* **Problem details**
All lines from the one that contains "The height and" through the close of the entries below are to be repeated exactly, without any pictures.

** Opening Recorded information block **

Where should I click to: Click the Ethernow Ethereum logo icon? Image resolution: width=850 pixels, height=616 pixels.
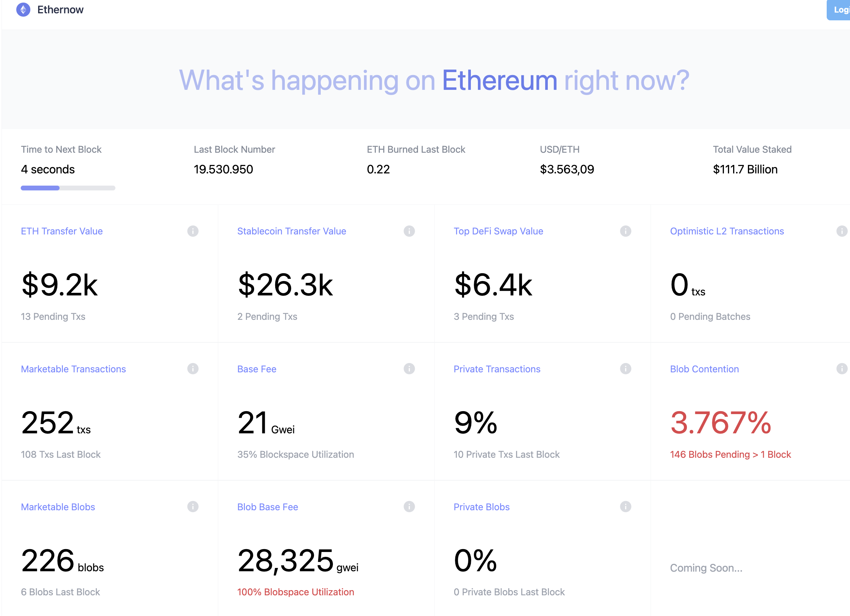coord(23,10)
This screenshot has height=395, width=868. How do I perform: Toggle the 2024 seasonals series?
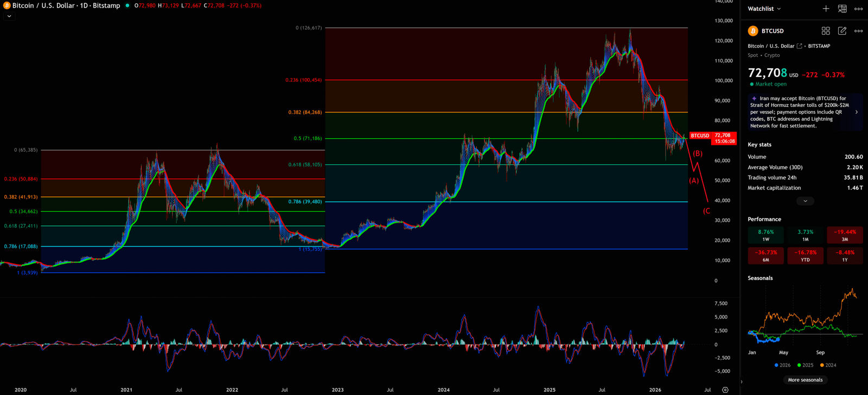(x=828, y=365)
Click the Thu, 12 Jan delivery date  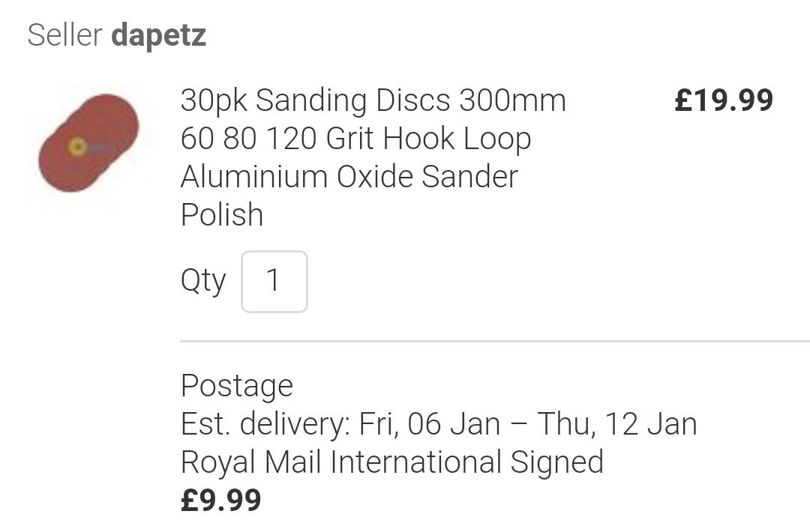[617, 423]
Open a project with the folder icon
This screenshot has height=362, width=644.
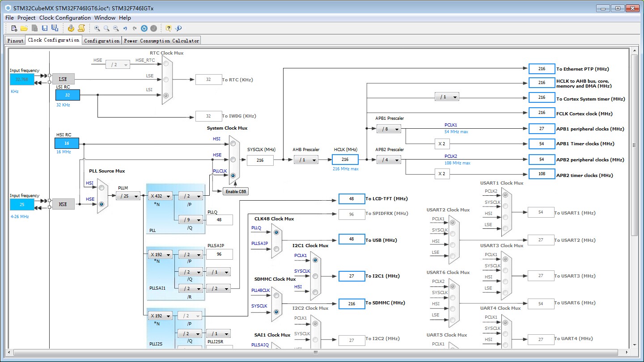click(x=24, y=28)
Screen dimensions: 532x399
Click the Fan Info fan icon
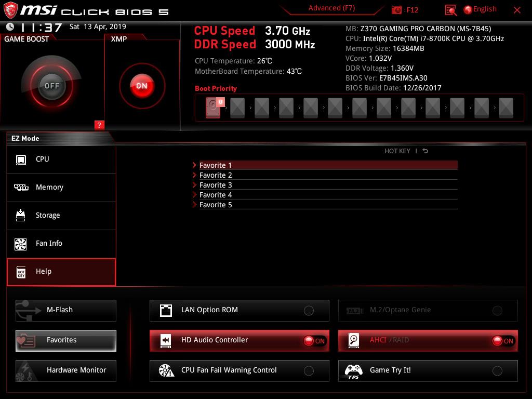click(21, 244)
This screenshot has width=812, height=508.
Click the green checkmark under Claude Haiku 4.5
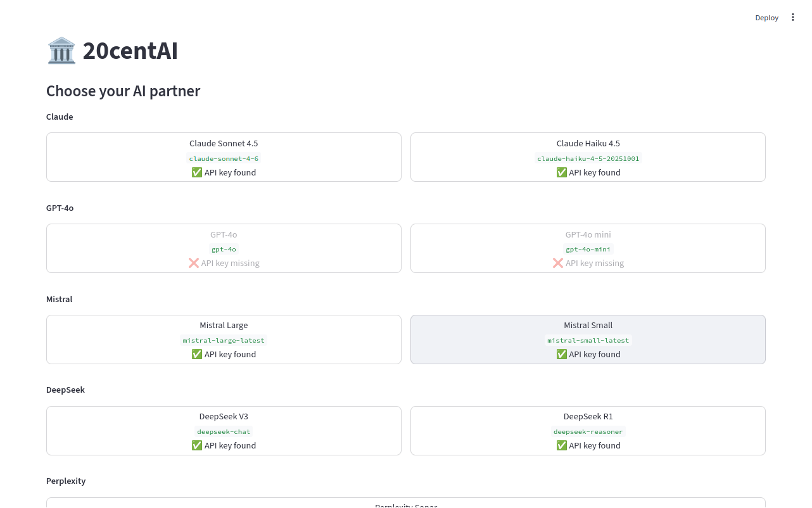pos(561,172)
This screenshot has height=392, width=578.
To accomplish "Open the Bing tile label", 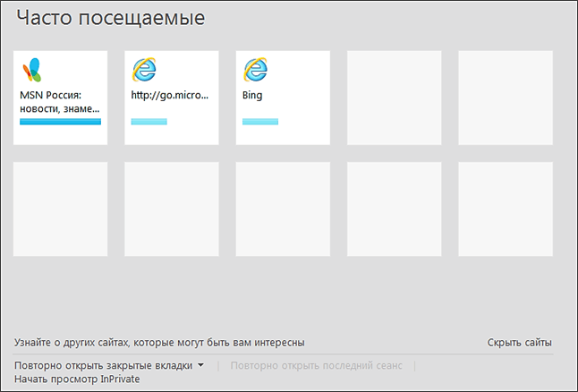I will tap(252, 95).
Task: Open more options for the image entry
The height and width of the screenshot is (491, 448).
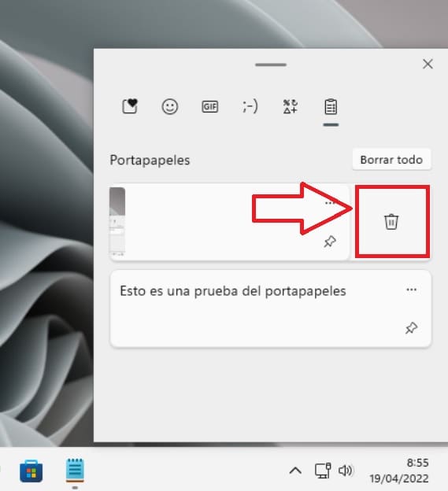Action: (330, 203)

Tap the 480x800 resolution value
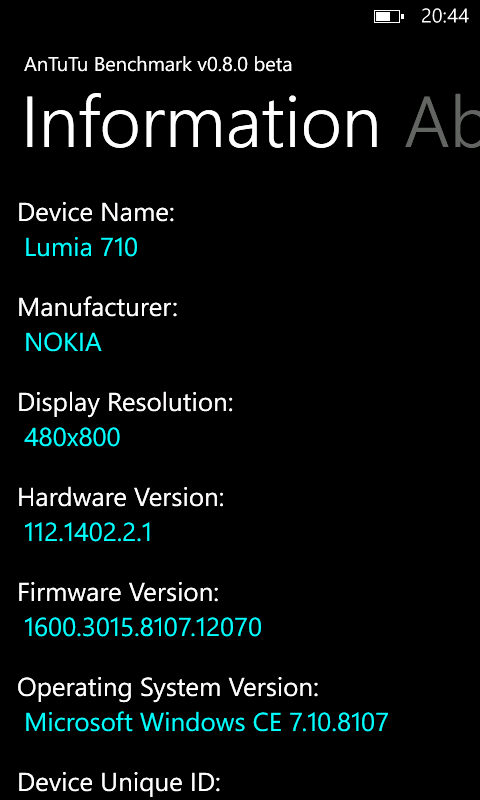click(x=72, y=438)
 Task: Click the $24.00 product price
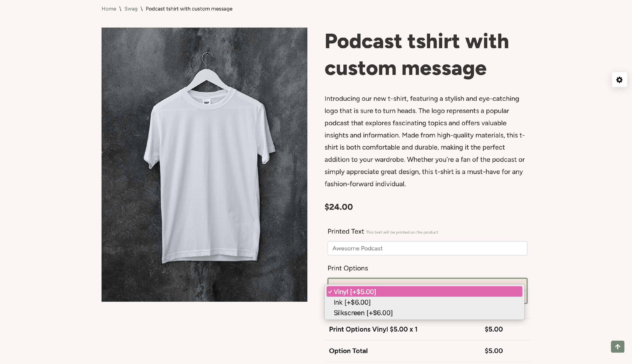click(338, 207)
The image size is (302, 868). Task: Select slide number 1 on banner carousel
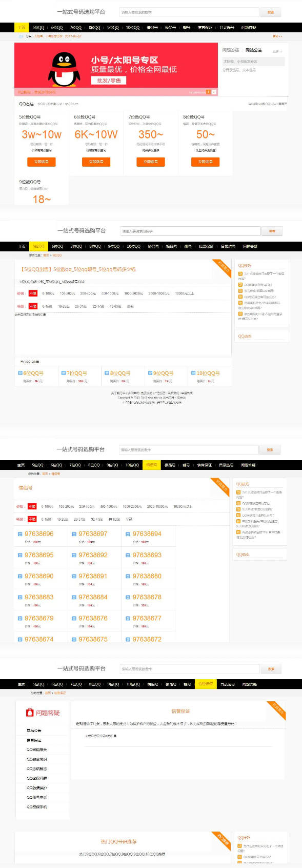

** Closing Recorded information block **

* **Response box**
The height and width of the screenshot is (491, 448).
Action: (330, 203)

Tap the 480x800 resolution value
click(x=72, y=438)
 Task: Click the $24.00 product price
click(338, 207)
The image size is (302, 868). Task: Select slide number 1 on banner carousel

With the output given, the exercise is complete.